> _Texte fourni_:
────────────────

Pedals, l’ours noir qui marchait debout à cause d’une vieille blessure, a été abattu par un chasseur à l’arc le 17 octobre 2016. Devant l’émotion suscitée par ce meurtre, Raymond Lesniakle, sénateur du New Jersey a rebaptisé « Pedals’ Law » son projet de loi S2702, visant à arrêter les chasses à l’ours noir dans le New Jersey.

Pedals n’était en effet que l’un des nombreux ours tués la semaine dernière à coups de flèches, une pratique cruelle permise en France, interdite en Belgique et ré-autorisée dans le New Jersey pour la première fois depuis des décennies, qui inflige une agonie longue et atroce à ses victimes.
Entre les trois premiers jours de chasse dédié à l’arc et les trois derniers dédiés au fusil, pas moins de 549 ours noirs ont été assassinés.


Une forme d’art, vraiment ? 

La lame de chasse tue par l’hémorragie qu’elle engendre et son efficacité est fonction de l’importance de celle-ci. L’hémorragie causée par une lame affûtée est bien plus intense que celle causé par une balle, qui tue par onde de choc.
L’hémorragie provoque un manque d’oxygène dans le cerveau provoquant ainsi d’abord l’évanouissement et ensuite la mort de l’animal. Si la lame de chasse touche un centre nerveux (cerveau, colonne vertébrale,…), la mort est instantanée.

Le but est donc de pénétrer le plus profondément possible le corps de l’animal, pour atteindre des organes vitaux avec une forte densité de vaisseaux sanguins comme le cœur, les poumons et le foie, de couper ces organes et de produire une hémorragie importante.
Pour ce faire, à part le fait que la flèche doit avoir une énergie cinétique suffisante, les lames de la pointe de chasse doivent être assez solides pour pouvoir traverser les côtes ou des os, être bien affûtées comme des rasoirs et leur largeur de coupe doit être suffisante pour couper un maximum de vaisseaux sanguins ». (…)

────────────────

> _Données_:
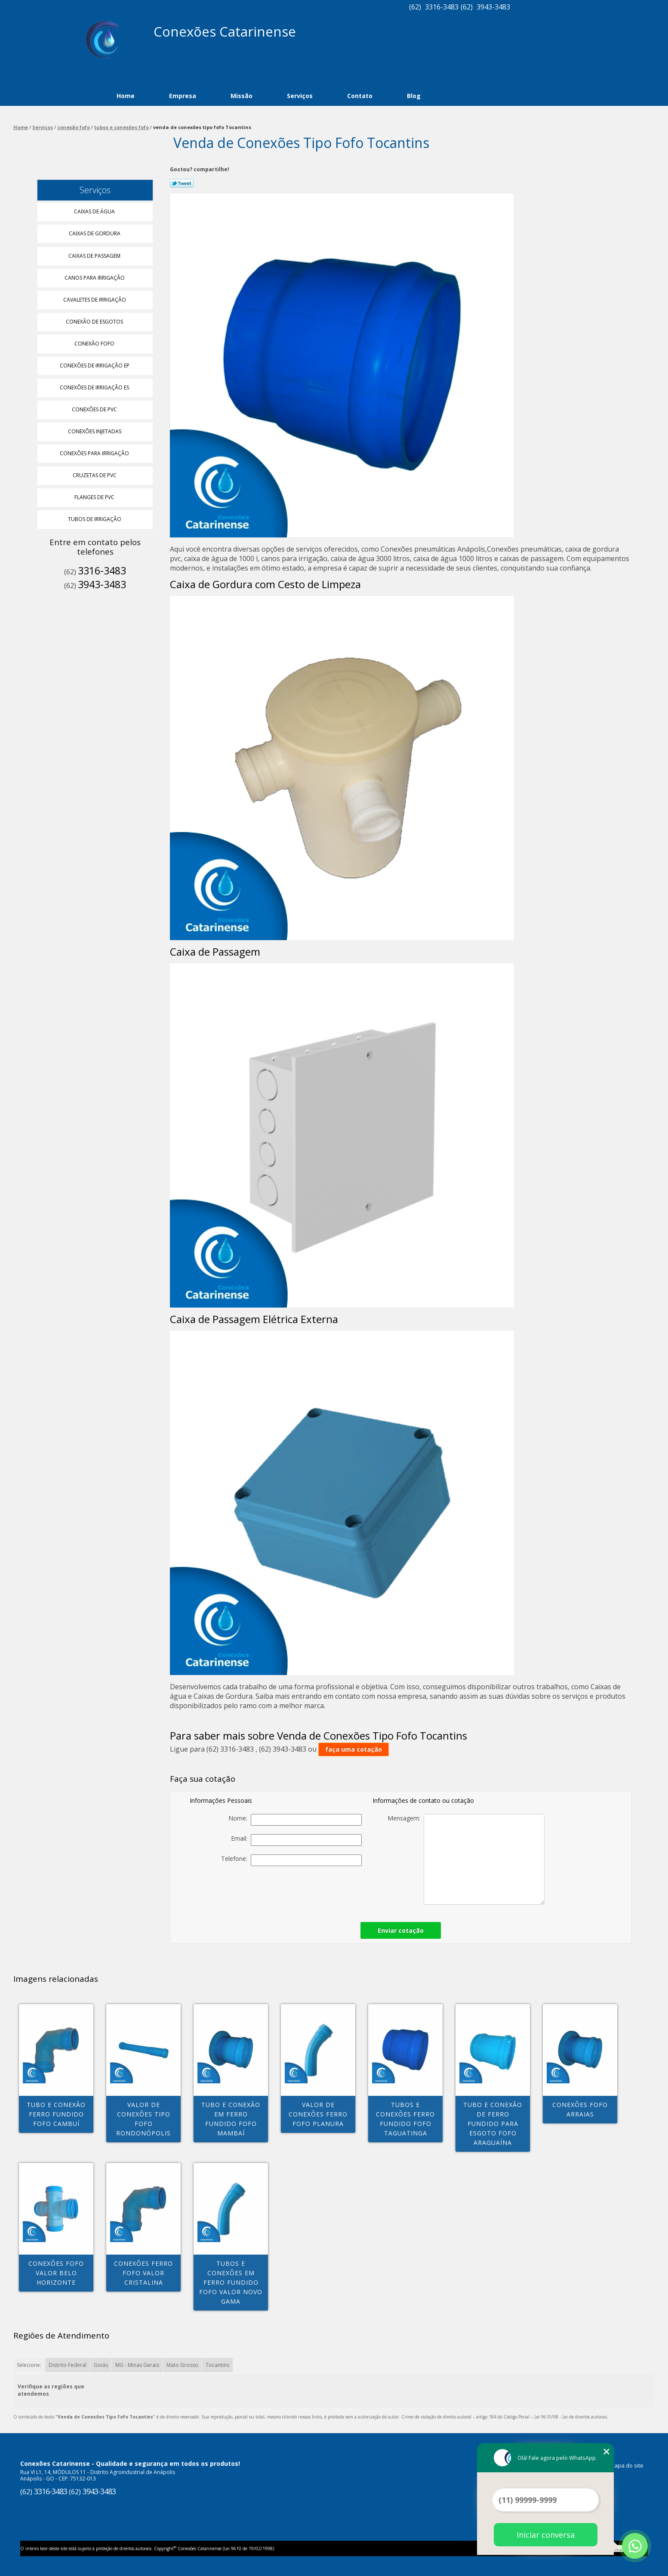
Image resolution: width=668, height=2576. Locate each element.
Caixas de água (95, 211)
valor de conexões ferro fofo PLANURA (318, 2114)
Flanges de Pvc (95, 497)
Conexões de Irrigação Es (95, 387)
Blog (414, 96)
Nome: (295, 1820)
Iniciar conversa (546, 2535)
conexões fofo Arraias (580, 2109)
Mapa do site (626, 2465)
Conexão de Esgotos (95, 321)
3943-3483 (493, 7)
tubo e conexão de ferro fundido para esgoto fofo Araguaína (492, 2124)
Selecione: (29, 2365)
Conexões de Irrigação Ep (95, 365)
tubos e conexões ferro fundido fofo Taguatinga (405, 2119)
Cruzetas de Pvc (95, 475)
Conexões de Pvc (95, 409)
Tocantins (217, 2365)
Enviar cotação (401, 1930)
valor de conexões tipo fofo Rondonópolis (143, 2119)
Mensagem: (466, 1859)
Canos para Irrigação (95, 277)
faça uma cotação (353, 1749)
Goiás (101, 2365)
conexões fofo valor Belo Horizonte (56, 2272)
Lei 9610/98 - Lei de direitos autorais (570, 2417)
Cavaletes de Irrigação (95, 299)
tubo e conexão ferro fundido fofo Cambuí (56, 2114)
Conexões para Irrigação (95, 453)
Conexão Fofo (95, 343)
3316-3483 (442, 7)
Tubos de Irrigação (95, 519)
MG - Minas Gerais (137, 2365)
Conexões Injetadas (95, 431)
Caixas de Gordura (95, 233)
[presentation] (301, 1891)
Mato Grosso (182, 2365)
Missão (241, 96)
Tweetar (182, 183)
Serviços (300, 96)
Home (126, 96)
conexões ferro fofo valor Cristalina (143, 2272)
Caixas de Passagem (95, 255)
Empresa (182, 96)
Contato (359, 96)
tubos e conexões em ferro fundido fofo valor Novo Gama (230, 2282)
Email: (296, 1840)
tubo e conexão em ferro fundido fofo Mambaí (230, 2119)
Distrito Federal (67, 2365)
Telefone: (291, 1860)
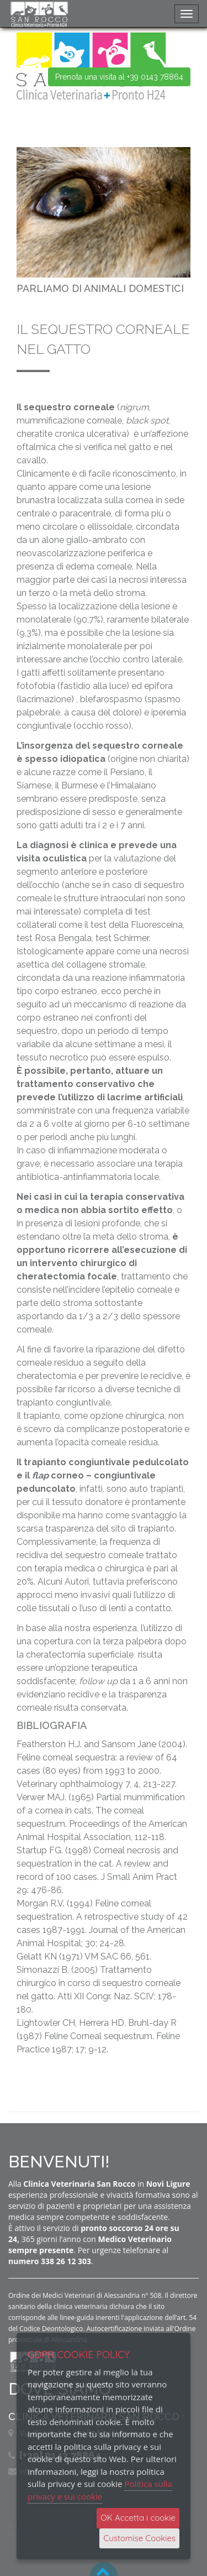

────────────────

Recopiez, s'il vous plaît, le passage du texte sur la chasse à l'arc compris entre « La lame de chasse tue » et « une hémorragie importante. », ces mots inclus. Les données ne servent pas pour cet exercice.

> _Réponse attendue_:
La lame de chasse tue par l’hémorragie qu’elle engendre et son efficacité est fonction de l’importance de celle-ci. L’hémorragie causée par une lame affûtée est bien plus intense que celle causé par une balle, qui tue par onde de choc.
L’hémorragie provoque un manque d’oxygène dans le cerveau provoquant ainsi d’abord l’évanouissement et ensuite la mort de l’animal. Si la lame de chasse touche un centre nerveux (cerveau, colonne vertébrale,…), la mort est instantanée.

Le but est donc de pénétrer le plus profondément possible le corps de l’animal, pour atteindre des organes vitaux avec une forte densité de vaisseaux sanguins comme le cœur, les poumons et le foie, de couper ces organes et de produire une hémorragie importante.